## Directions for this task:
Search the records for the word "heading" and copy every line in which it occurs.

## Data supplied:
__________________________________________________

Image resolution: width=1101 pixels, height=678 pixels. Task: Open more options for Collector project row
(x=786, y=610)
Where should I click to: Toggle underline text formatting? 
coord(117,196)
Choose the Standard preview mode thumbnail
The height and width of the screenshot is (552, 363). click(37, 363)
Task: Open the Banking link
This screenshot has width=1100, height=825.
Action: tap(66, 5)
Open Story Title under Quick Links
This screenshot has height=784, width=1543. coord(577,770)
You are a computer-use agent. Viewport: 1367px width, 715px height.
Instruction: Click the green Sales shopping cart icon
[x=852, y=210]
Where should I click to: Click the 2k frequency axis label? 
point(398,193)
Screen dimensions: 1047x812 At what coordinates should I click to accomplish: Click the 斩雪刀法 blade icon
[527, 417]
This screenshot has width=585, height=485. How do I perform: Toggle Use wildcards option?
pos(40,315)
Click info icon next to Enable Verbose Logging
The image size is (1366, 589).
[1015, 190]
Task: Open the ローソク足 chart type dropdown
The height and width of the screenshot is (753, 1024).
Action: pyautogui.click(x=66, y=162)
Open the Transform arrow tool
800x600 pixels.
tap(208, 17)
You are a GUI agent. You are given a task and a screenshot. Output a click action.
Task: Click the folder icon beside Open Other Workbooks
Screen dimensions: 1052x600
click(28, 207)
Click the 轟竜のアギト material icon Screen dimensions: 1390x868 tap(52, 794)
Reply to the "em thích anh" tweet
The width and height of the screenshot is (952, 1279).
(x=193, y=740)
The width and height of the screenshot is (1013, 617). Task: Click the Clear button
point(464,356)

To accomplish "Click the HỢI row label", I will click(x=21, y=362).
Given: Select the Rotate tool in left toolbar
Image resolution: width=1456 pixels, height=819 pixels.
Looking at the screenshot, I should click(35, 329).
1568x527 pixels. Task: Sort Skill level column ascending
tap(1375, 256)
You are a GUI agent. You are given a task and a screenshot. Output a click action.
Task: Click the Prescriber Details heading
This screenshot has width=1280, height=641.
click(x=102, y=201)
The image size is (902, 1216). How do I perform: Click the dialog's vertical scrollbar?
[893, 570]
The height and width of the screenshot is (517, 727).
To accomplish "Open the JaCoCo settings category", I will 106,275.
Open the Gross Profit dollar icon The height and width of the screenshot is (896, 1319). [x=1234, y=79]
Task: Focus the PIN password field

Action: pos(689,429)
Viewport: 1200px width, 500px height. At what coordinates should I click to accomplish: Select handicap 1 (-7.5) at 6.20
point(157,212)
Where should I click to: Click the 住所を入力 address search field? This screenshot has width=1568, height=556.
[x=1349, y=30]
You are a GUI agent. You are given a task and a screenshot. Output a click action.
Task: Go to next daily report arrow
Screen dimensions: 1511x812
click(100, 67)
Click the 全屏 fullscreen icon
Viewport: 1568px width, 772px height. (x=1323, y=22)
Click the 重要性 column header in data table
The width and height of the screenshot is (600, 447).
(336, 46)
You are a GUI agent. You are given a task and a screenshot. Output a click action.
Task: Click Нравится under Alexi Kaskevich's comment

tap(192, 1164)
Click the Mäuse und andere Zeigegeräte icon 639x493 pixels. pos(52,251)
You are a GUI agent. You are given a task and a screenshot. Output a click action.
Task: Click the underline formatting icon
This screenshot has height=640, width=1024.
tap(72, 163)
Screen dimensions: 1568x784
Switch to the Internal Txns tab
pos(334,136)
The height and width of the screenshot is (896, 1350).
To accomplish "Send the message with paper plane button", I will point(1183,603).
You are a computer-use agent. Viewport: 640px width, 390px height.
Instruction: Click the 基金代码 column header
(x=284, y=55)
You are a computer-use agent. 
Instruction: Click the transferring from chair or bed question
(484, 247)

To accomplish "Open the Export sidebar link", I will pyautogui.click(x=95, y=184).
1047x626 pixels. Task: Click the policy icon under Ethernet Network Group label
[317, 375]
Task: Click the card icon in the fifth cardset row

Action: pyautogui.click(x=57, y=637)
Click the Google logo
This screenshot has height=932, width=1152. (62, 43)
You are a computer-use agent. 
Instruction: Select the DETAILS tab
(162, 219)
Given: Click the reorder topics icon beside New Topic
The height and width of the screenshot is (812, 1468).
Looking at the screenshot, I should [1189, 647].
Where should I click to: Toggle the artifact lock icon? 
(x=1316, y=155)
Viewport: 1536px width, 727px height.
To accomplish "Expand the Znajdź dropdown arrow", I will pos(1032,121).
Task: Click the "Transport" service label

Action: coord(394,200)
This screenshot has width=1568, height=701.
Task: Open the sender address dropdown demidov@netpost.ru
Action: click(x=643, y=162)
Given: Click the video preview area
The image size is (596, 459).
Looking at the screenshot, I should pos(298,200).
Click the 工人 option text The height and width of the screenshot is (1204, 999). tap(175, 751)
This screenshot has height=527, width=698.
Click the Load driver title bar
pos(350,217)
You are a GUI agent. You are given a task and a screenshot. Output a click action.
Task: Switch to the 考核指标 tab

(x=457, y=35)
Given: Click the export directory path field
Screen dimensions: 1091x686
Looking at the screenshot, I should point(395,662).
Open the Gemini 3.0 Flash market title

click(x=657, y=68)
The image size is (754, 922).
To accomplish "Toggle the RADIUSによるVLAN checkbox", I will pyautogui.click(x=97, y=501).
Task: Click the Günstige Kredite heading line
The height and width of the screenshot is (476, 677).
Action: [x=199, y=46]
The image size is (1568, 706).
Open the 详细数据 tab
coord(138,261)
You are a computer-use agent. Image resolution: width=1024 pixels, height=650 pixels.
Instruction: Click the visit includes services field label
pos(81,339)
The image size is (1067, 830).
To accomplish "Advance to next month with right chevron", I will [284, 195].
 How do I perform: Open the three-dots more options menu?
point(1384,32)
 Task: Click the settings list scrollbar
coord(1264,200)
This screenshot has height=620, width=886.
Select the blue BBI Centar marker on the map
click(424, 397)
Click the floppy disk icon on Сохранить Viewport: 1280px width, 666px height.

__________________________________________________

## Exercise result:
Task: Click the Prescriber Details heading
Task: Click the Günstige Kredite heading line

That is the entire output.